Transform of space derivative reads $$\mathscr{F}\{\nabla\} = i \mathbf{k}$$ and the transformed Navier-Stokes equations become

$$i \mathbf{k} \cdot \mathbf{\hat{u}} = 0$$
$$\partial_t \mathbf{\hat{u}} + \mathscr{F}\{ (\mathbf{u} \cdot \nabla) \mathbf{u}\} + \nu k^2 \mathbf{\hat{u}} + i \mathbf{k} \hat{P} = \mathbf{0}$$

In this domain, a projector naturally arises. Taking the divergence of the momentum equation, i.e. taking the scalar product with $$i\mathbf{k}$$, we get

$$\partial_t \underbrace{i \mathbf{k} \cdot \mathbf{\hat{u}}}_{=0} + \mathbf{k} \cdot \mathscr{F}\{ (\mathbf{u} \cdot \nabla) \mathbf{u}\} + i \nu k^2 \underbrace{\mathbf{k} \cdot \mathbf{\hat{u}}}_{=0} + \underbrace{i^2 \mathbf{k} \cdot \mathbf{k} \hat{P}}_{=-k^2 \hat{P}} = \mathbf{0}\qquad \rightarrow \qquad\hat{P} = \dfrac{\mathbf{k}}{k^2} \cdot \mathscr{F}\{ (\mathbf{u} \cdot \nabla) \mathbf{u}\}$$,

and replacing this expression for $$\hat{P}$$ in the momentum equation, a orthogonal projector $$\mathbb{P}$$ that acts on the non-linear term naturally arise to get

$$\partial_t \mathbf{\hat{u}} + \nu k^2 \mathbf{\hat{u}} + \underbrace{\left( \mathbb{I} - \dfrac{\mathbf{k} \cdot \mathbf{k}}{k^2} \right)}_{\mathbb{P}} \cdot \mathscr{F}\{ (\mathbf{u} \cdot \nabla) \mathbf{u}\} = \mathbf{0}$$.

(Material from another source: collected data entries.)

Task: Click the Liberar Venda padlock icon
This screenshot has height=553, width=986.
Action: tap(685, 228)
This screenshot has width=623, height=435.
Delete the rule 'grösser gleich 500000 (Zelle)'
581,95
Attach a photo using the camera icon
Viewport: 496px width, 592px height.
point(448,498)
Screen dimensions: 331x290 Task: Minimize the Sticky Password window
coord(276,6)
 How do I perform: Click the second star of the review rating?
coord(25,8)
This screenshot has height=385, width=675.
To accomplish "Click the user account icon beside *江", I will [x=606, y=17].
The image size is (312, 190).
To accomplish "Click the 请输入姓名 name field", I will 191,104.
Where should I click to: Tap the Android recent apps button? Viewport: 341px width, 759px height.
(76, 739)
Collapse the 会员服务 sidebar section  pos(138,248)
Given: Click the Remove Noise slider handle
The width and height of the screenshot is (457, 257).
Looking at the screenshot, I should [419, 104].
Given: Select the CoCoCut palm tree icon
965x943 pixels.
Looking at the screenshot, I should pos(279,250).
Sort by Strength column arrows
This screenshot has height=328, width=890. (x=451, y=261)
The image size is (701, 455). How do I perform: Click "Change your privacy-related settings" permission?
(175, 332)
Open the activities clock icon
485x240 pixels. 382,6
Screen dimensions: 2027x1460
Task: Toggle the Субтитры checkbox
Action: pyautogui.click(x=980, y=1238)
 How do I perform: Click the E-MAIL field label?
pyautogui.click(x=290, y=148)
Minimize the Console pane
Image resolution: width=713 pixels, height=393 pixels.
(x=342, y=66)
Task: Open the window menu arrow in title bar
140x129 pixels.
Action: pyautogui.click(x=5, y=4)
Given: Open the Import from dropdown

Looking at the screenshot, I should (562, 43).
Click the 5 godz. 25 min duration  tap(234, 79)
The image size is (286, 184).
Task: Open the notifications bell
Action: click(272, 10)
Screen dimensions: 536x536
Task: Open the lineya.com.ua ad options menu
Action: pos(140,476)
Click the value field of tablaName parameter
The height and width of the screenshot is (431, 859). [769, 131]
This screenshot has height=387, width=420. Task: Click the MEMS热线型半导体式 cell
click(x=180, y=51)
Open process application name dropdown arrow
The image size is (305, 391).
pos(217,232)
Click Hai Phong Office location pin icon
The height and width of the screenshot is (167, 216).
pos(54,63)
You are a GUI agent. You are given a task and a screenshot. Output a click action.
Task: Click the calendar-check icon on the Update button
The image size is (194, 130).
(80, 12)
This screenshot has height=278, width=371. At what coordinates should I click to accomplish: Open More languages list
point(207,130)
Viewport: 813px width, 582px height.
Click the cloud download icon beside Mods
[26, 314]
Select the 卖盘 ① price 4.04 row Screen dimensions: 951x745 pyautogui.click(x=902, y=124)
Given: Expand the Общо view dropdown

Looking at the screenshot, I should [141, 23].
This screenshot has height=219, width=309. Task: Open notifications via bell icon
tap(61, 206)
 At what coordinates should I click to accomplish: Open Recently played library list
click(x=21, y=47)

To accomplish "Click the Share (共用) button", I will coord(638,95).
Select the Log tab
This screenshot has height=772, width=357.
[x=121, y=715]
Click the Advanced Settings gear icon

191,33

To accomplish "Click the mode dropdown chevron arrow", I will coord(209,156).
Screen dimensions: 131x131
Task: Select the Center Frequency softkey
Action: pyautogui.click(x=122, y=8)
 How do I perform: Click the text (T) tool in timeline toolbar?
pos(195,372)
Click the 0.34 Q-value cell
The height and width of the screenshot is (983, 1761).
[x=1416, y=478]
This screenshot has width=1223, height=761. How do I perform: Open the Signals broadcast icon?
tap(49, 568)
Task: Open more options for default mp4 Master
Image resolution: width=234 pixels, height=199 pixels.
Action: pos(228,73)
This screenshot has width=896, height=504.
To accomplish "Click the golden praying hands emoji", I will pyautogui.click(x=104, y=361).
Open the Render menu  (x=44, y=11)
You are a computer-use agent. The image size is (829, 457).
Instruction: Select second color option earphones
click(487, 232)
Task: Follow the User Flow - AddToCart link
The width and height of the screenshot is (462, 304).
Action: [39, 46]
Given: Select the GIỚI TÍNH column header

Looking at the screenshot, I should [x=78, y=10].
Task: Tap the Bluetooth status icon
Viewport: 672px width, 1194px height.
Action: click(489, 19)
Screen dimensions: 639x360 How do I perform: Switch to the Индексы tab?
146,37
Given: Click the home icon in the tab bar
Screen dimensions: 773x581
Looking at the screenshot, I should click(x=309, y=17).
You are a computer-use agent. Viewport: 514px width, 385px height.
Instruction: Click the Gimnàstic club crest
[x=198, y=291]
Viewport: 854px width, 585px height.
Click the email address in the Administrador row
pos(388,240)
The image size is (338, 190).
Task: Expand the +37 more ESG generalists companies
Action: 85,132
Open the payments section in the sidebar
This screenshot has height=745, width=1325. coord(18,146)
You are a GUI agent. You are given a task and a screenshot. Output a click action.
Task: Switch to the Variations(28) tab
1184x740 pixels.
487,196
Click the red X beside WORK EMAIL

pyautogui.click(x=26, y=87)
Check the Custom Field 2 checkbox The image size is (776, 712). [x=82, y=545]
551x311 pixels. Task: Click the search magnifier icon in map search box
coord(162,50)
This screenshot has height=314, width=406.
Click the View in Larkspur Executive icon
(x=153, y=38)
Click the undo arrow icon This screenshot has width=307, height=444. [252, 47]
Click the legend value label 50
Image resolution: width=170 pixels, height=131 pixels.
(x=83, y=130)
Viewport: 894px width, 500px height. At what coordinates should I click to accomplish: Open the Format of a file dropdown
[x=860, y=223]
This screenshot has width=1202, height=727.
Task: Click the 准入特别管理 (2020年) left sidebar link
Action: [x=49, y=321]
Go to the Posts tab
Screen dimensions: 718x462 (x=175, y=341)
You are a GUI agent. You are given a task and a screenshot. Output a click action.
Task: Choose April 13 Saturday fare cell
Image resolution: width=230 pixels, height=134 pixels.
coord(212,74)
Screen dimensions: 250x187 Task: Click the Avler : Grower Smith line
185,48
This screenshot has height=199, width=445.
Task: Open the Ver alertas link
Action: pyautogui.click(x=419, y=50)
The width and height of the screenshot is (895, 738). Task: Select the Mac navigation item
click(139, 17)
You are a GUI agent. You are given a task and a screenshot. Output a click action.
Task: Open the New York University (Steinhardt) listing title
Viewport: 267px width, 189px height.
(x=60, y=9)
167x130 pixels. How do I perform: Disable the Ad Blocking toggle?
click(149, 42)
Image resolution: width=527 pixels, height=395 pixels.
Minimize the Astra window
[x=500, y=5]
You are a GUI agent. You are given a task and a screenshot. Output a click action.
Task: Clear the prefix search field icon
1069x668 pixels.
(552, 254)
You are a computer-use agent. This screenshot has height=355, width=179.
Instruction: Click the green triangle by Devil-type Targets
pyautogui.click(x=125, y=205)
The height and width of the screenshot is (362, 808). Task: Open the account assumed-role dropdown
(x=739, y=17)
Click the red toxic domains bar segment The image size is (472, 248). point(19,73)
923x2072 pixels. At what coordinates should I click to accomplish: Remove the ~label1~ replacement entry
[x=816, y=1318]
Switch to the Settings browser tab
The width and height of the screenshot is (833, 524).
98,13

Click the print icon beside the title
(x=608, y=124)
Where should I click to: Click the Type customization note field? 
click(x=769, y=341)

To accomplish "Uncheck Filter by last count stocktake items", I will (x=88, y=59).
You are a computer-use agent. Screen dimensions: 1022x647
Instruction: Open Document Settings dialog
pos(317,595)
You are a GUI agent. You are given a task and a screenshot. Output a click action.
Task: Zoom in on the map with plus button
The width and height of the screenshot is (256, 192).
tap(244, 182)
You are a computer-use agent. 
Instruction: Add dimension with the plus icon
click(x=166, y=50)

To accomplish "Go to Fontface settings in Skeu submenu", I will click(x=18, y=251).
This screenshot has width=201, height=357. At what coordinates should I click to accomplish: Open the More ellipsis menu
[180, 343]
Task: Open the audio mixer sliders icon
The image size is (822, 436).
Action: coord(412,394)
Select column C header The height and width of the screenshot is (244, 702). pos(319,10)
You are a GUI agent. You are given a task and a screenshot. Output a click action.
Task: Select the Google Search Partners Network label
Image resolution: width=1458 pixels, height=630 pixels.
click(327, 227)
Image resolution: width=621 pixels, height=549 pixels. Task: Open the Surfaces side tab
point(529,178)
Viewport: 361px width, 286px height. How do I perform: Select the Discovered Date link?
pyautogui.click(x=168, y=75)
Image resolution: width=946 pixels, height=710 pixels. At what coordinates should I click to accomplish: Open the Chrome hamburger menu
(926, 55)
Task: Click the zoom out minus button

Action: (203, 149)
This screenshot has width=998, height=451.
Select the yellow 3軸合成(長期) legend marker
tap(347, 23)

The projector $$\mathbb{P}$$ project the Fourier transform of the non-linear term in the direction orthogonal to the wave vector $$\mathbf{k}$$, and this operation is equivalent in the physical space to projecting this term into a divergence-free space.

## Numerical applications for solving Navier-Stokes equations

You can use the projection methods for the numerical solution of Navier-Stokes equations with fractional-step algorithms, like Chorin's method, to solve Navier-Stokes equations as a sequence of:

• elliptical equations for the pressure field
• parabolic equations for the velocity field,

without the need for treating Navier-Stokes equations as a nonlinear system of DAEs, formed by the discrete counterparts of the dynamical momentum equation and the algebraic incompressibility constraint.